Antisocial behavior is also associated with structural brain differences. Some of the major areas involved are areas of the prefrontal cortex, such as the right frontal and temporal cortices, the ventromedial prefrontal cortex, and the middle and orbitofrontal cortices. In these areas, a reduction in gray matter is seen in individuals with antisocial personality disorder, suggesting these structural differences may play a role in their behavior. Reduced gray-matter volumes in these areas are in fact associated with a lack of emotional regulation, a lack of behavioral and response inhibition, and poor decision making among other affects. Additionally, those with ASPD have shown decreased gray matter volumes in other brain areas such as the amygdala and insula, suggesting possible issues with emotional reactions to certain stimuli. People that exhibit antisocial behavior also tend to demonstrate decreased activity in the prefrontal cortex, as is apparent in functional neuroimaging.

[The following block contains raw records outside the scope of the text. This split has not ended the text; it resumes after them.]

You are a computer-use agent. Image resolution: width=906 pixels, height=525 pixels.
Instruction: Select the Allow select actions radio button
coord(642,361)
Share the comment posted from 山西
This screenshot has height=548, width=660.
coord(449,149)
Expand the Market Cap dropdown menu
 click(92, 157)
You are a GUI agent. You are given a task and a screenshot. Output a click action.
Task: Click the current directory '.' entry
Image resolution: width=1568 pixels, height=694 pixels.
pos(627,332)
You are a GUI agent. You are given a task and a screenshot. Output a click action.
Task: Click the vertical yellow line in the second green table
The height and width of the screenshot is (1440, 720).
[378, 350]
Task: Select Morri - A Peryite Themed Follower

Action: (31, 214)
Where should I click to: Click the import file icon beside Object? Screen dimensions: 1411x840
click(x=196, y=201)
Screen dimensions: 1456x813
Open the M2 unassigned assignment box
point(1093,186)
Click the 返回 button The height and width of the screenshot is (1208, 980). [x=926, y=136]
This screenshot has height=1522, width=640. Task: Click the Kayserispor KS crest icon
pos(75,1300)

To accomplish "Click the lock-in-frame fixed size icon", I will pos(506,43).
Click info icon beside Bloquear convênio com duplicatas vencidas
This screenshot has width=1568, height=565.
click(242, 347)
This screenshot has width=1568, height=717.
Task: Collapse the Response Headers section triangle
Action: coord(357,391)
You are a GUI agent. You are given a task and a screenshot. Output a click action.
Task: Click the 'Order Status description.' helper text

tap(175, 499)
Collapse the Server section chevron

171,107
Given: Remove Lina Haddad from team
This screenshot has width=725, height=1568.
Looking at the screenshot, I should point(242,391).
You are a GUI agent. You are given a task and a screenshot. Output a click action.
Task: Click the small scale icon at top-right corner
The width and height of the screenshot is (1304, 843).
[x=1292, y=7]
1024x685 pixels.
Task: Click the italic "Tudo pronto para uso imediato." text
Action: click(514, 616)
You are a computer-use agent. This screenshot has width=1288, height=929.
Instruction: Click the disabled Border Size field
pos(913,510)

Cavum septi pellucidi (CSP) is a marker for limbic neural maldevelopment, and its presence has been loosely associated with certain mental disorders, such as schizophrenia and post-traumatic stress disorder. One study found that those with CSP had significantly higher levels of antisocial personality, psychopathy, arrests and convictions compared with controls.

=== Environmental ===
==== Family environment ====
Many studies suggest that the social and home environment contribute to the development of ASPD. Parents of children with ASPD may display antisocial behavior themselves, which is then adopted by their children. A lack of parental stimulation and affection during early development can lead to high levels of cortisol with the absence of balancing hormones such as oxytocin.

This disrupts and overloads the child's stress response systems, which is thought to lead to underdevelopment of the part of the child's brain that deals with emotion, empathy, and the ability to connect to other humans on an emotional level. According to Dr. Bruce Perry in his book The Boy Who Was Raised as a Dog, "the infant's developing brain needs to be patterned, repetitive stimuli to develop properly. Spastic, unpredictable relief from fear, loneliness, discomfort, and hunger keeps a baby's stress system on high alert. An environment of intermittent care punctuated by total abandonment may be the worst of all worlds for a child."

==== Parenting styles ====
Some hypothesize that parenting styles can affect how children experience and develop in their youth, and can have an impact on a child's diagnosis of ASPD.

==== Childhood trauma ====
ASPD is highly comorbid with emotional and physical abuse in childhood. Physical neglect also correlates significantly with ASPD. The way a child bonds with its parents early in life is important. Poor parental bonding due to abuse or neglect puts children at greater risk for developing antisocial personality disorder. There is also a significant correlation with parental overprotection and people who develop ASPD.

Those with ASPD may have experienced any of the following forms of childhood trauma or abuse: physical or sexual abuse, neglect, coercion, abandonment or separation from caregivers, violence in a community, acts of terror, bullying, or life-threatening incidents. Some symptoms can mimic other forms of mental illness, such as:

- post-traumatic stress disorder (symptoms of upsetting/terrifying memories of traumatic events)
- reactive attachment disorder (little to no response regarding emotional triggers)
- disinhibited social engagement disorder (roaming off with people you don't know without caregivers being informed)
- dissociative identity disorder (disconnection from self or environment)

The comorbidity rate of the previously listed disorders with ASPD is notably elevated.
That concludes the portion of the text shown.